But de l'exercice
Poursuivez le compte rendu de l'ouvrage sur la communication interne et le changement au-delà de sa dernière phrase.

Extrait fourni
Nicolas KACIAF et Jean-Paul LEGRAVE (dir.) (2011), Communication interne et changement

Paris, Éditions Pepper/L’Harmattan
Anne-Marie Gagné
Référence(s) :

Nicolas KACIAF et Jean-Paul LEGRAVE (dir.) (2011), Communication interne et changement, Paris, Éditions Pepper/L’Harmattan

Texte intégral

1La communication interne est-elle une discipline scientifique et une profession à part entière ? Bien qu’elle semble connaître une certaine progression et que son utilité en matière de performance et de rentabilité pour l’entreprise soit de plus en plus admise, la communication interne n’a pas les mêmes lettres de noblesse que sa grande sœur, la communication externe. D’abord, ce champ théorique est peu étudié en sciences sociales françaises. Ensuite, à titre de profession, elle se situe en porte-à-faux entre le service des communications et celui des ressources humaines ou encore du marketing. Portant des titres variés, les responsables de la communication interne ont eux-mêmes de la difficulté à se définir et à définir l’objet de leur pratique.

2Issu d’une journée d’étude organisée en 2008 dans le cadre du master professionnel « Politique de communication » de l’Université de Versailles Saint-Quentin-en-Yvelines, cet ouvrage comprend 12 textes : 5 proviennent d’universitaires, 5 de praticiens et 2 d’auteurs placés à l’interface de ces deux espaces professionnels. Nicolas Kaciaf et Jean-Paul Legrave, les deux directeurs de ce collectif, ont fait le pari de croiser les regards de théoriciens et de praticiens et justifient ce choix par la nécessité d’enrichir à la fois les corpus des uns et des autres.

Matériel fourni

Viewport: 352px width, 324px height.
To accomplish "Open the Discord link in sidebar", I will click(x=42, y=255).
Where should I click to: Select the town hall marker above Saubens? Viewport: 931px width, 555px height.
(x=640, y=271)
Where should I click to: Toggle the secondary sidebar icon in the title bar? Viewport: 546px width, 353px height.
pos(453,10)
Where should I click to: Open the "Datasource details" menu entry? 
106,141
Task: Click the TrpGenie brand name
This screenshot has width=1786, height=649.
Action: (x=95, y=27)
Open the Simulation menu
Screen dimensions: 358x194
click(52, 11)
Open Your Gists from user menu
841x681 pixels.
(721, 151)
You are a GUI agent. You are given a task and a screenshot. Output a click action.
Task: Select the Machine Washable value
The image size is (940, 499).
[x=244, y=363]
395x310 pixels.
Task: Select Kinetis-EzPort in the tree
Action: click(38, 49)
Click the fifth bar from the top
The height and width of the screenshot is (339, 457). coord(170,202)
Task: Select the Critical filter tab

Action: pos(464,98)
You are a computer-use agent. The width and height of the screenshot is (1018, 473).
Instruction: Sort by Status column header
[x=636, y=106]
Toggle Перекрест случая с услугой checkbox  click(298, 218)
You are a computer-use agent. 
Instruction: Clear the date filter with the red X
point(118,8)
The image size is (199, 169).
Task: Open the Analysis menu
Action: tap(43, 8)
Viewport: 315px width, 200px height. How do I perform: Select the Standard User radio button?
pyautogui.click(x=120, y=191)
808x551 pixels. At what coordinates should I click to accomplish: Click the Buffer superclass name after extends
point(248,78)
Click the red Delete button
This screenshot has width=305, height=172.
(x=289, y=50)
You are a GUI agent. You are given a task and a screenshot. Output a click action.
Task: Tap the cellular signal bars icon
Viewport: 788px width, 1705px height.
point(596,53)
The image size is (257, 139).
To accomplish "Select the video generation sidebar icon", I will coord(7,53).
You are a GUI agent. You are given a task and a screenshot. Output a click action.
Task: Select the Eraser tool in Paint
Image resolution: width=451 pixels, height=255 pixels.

Production attendue
3Un universitaire « orthodoxe » sourira-t-il cependant d’usages parfois instrumentaux de concepts, de notions ou d’approches puisés à bonne source ? Peut-être. Mais l’essentiel n’est-il pas finalement que ces usages — au demeurant élastiques — permettent à chacun d’acquérir plus d’intelligibilité et de réflexivité (p. 29) ?

4Ainsi, la plume est donnée à la fois à ceux qui ont la charge professionnelle quotidienne de la communication interne dans leur organisation et à ceux qui l’étudient et l’analysent d’un point de vue plus savant.

5La première partie de l’ouvrage comporte cinq textes, dont quatre proviennent d’universitaires.

6Le premier, signé par Kaciaf, tranche avec l’introduction. La première phrase du texte : « La communication interne paraît constituer une spécialité professionnelle à part entière » (p. 33) rompt avec l’idée précédemment énoncée selon laquelle cette discipline a de la difficulté à être reconnue comme telle. L’auteur souligne la variété de conceptions de ce qu’est ou devrait être la communication interne et la pluralité des fonctions qu’elle revêt. Plutôt perçus comme des « donneurs de services », les « communicants internes » peinent à faire valoir leur expertise et deviennent rapidement les boucs émissaires des dirigeants lorsque des décisions suscitent une contestation. A contrario, les employés à qui ils s’adressent les perçoivent volontiers avec indifférence ou, pire, avec méfiance.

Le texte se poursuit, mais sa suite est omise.